Using PARI/GP you can get a thousand decimal digits using

default(realprecision,10^3); c=sumalt(n=3, (-1)^n*(1-n^(1./n)));

in under 30 seconds. It takes much longer for more digits. It Seems to be an $O(n^3)$ time algorithm where $n$ is the number of digits.

In case you are interested, the documentation for PARI/GP describes the algorithms used for the summation of alternating series. Also, the entire source code is under the GPL license. Here is a brief documentation excerpt.

sumalt(X = a,expr,{flag = 0}):

Numerical summation of the series expr, which should be an alternating series $(-1)^k a_k,\,$ the formal variable X starting at a. Use an algorithm of Cohen, Villegas and Zagier (Experiment. Math. 9 (2000), no. 1, 3--12).

The work mentioned here seems to be available from a Project Euclid link.
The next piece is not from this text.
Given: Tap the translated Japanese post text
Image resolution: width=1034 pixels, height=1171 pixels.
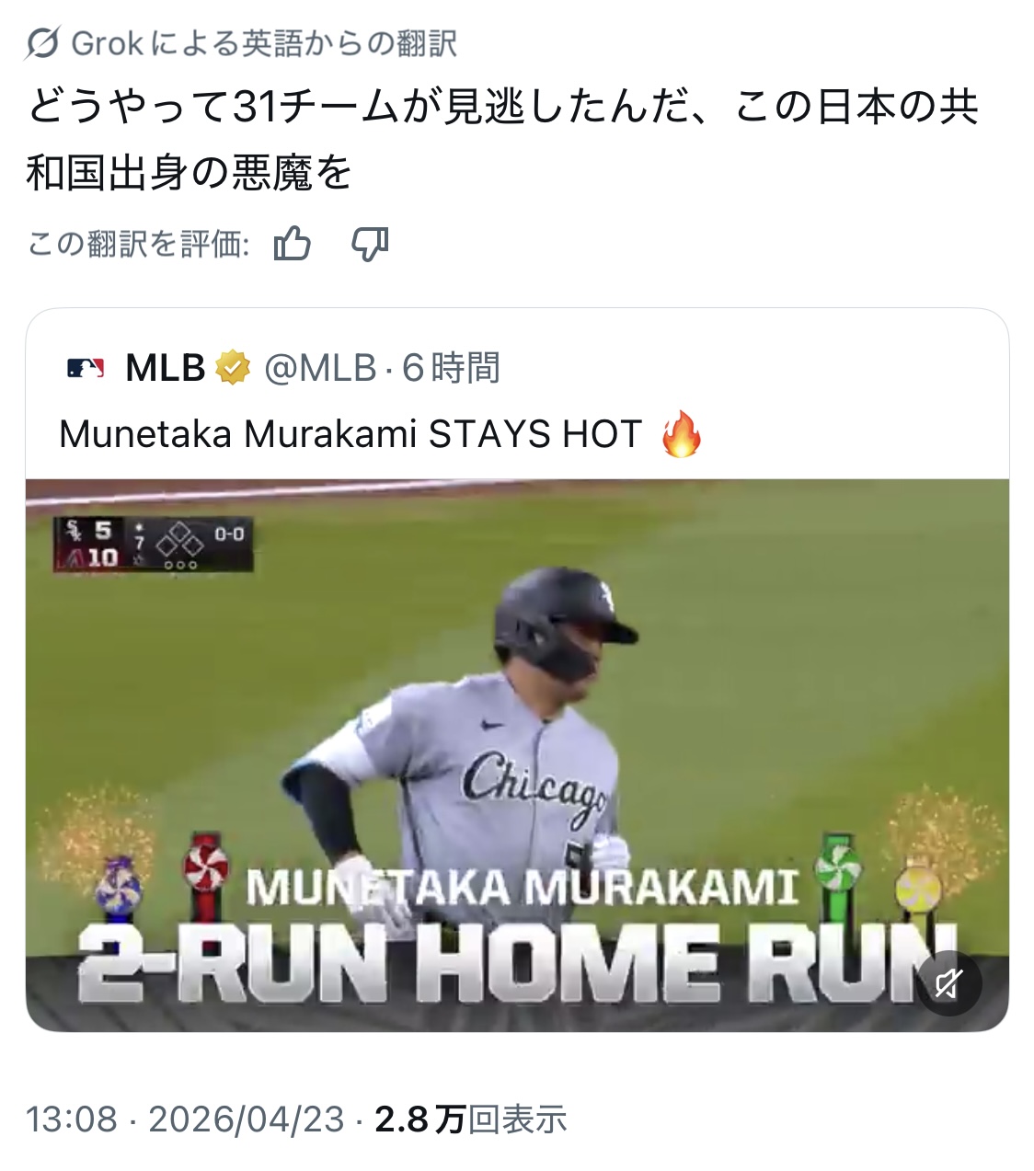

You may also be interested in the OEIS sequence A037077

Decimal expansion of upper limit of - 1^(1/1) + 2^(1/2) - 3^(1/3) + ...

authored by Marvin Ray Burns for which the constant is named (MRB constant).

Answer 2

Hints.

$\displaystyle \sum\limits_{n=3}^\infty (-1)^{n-1}(\sqrt[n]{n}-1) = \sqrt{2}-1 + \sum\limits_{k=1}^\infty \frac{1}{k!} \sum\limits_{n=1}^\infty (-1)^{n-1}\left(\frac{\ln n}{n}\right)^k $

$\displaystyle \sum\limits_{n=1}^\infty (-1)^{n-1}\left(\frac{\ln n}{n}\right)^k |_{k=1} = \frac{\ln 2}{2}(\ln 2~-2\gamma) $

$\displaystyle \sum\limits_{n=1}^\infty (-1)^{n-1}\left(\frac{\ln n}{n}\right)^k |_{k=2} = \frac{1}{2}\zeta’’(2) + \frac{\pi^2\ln 2}{12}(\ln 2 + 2\gamma + 2 \ln\pi~ – 24\ln A)$

$\hspace{7cm}$ where $A$ is the Glaisher-Kinkelin constant

I have no proof for the following formula:

$\displaystyle \sum\limits_{n=1}^\infty (-1)^{n-1}\left(\frac{\ln n}{n}\right)^k |_{k\geq 3} = \sum\limits_{j=0}^k a_{k,j}(\ln 2)^{k-j}\zeta^{(j)}(k)$

with $\enspace\displaystyle a_{k,j}|_{0\leq j\leq k-1}=\frac{(-1)^{j+1}}{2^{k-1}}\binom k j\enspace$ and $\enspace\displaystyle a_{k,k} = (-1)^k\frac{2^{k-1}-1}{2^{k-1}}$

Informations about $~\zeta^{(j)}(k)~$ please see e.g. here , formulas (11)+(16)+(19).